Exercise task: Reproduce the stretch of the entries below from the line containing "Given: Click the" through the line containing "point(277,794)", keeping every line the same and including both ends. Leave the pictures out of your copy.

[begin Data shown]

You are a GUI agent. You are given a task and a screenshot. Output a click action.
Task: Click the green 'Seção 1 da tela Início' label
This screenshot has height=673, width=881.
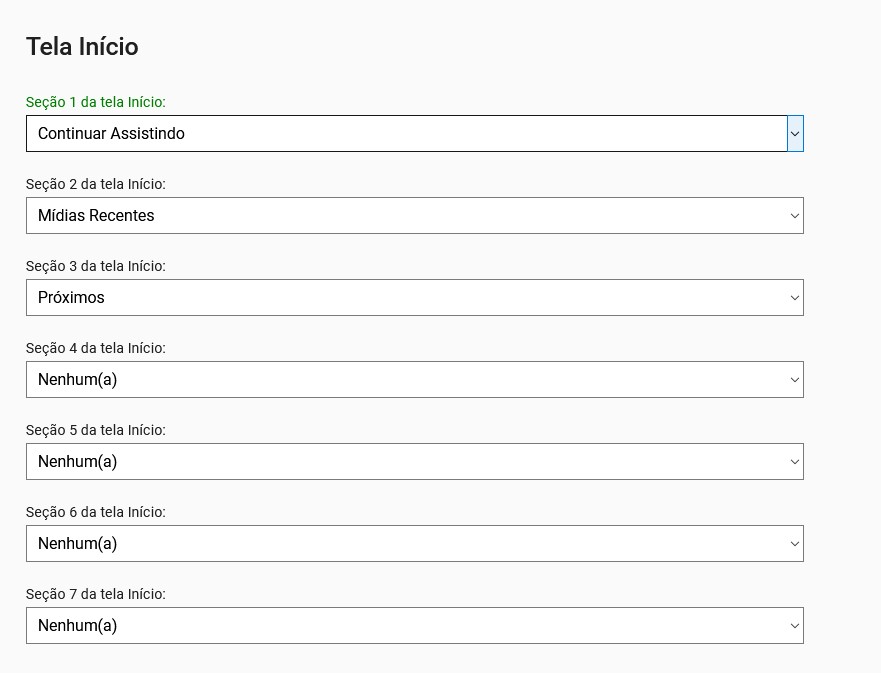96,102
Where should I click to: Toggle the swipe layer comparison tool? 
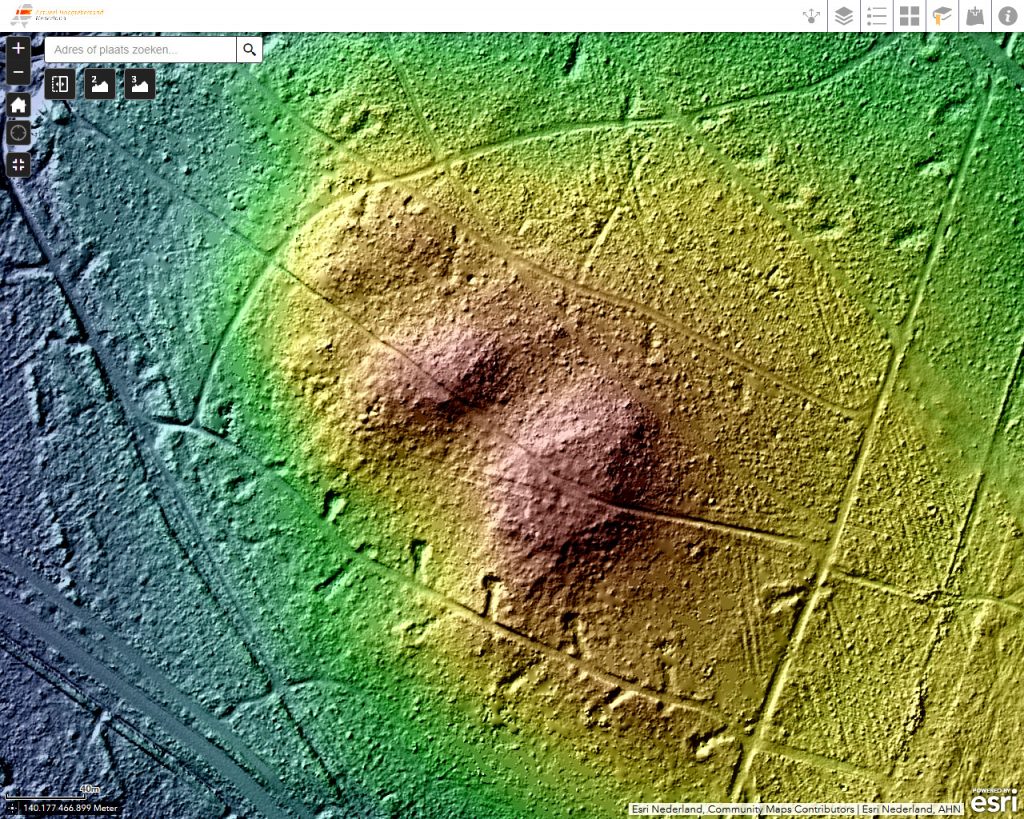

[end Data shown]
[begin Data shown]

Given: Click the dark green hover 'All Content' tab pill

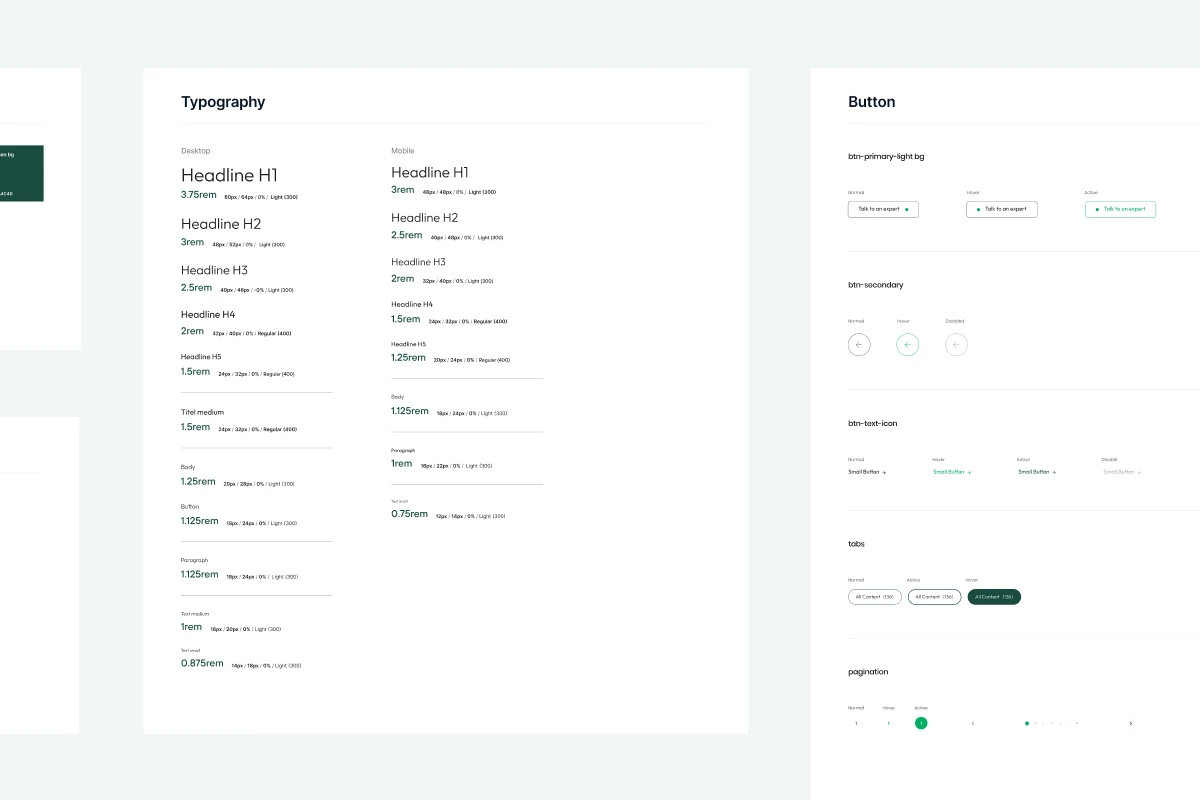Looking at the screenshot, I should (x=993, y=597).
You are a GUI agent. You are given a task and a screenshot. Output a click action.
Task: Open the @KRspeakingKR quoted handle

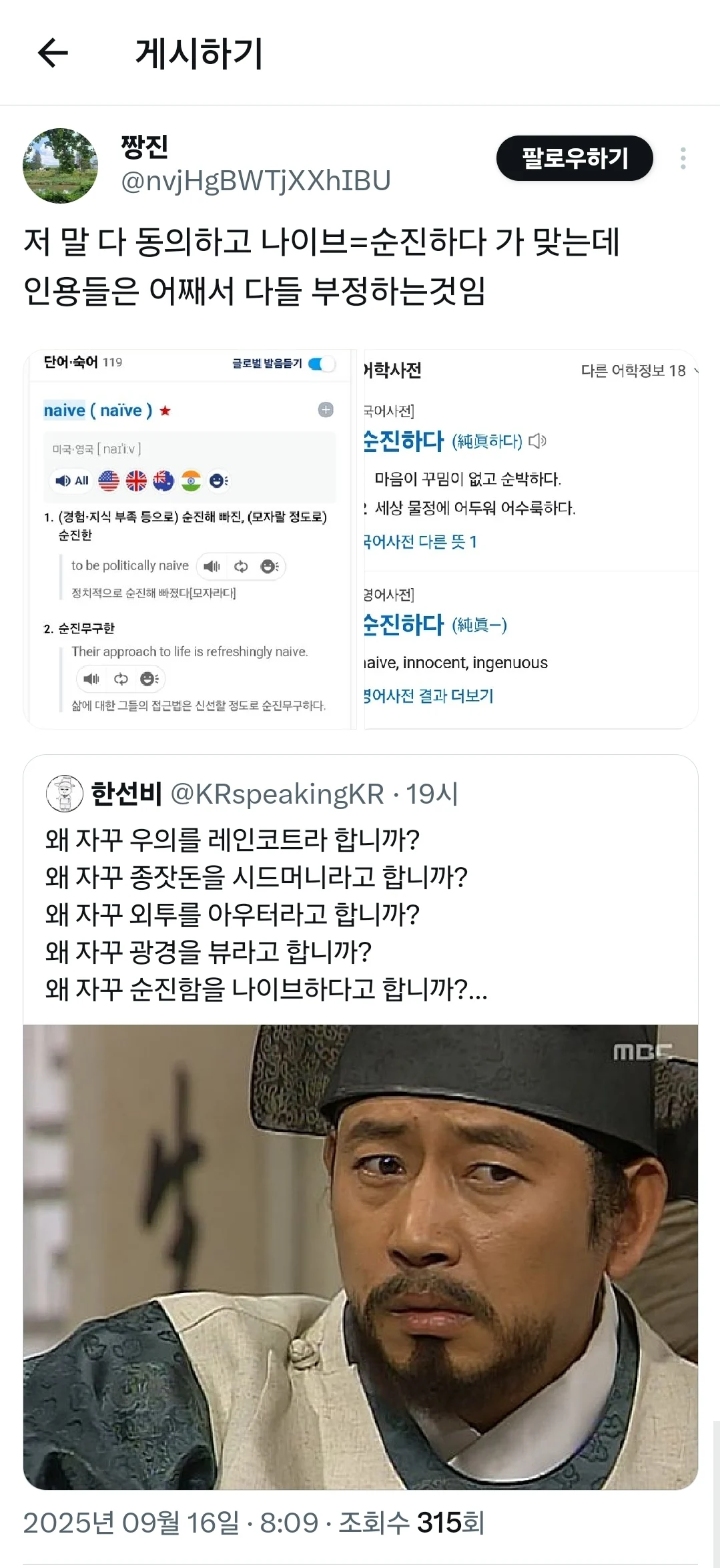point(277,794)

[end Data shown]

Result of the exercise:
Given: Click the dark green hover 'All Content' tab pill

Looking at the screenshot, I should (x=993, y=597).
You are a GUI agent. You are given a task and a screenshot. Output a click action.
Task: Open the @KRspeakingKR quoted handle

point(277,794)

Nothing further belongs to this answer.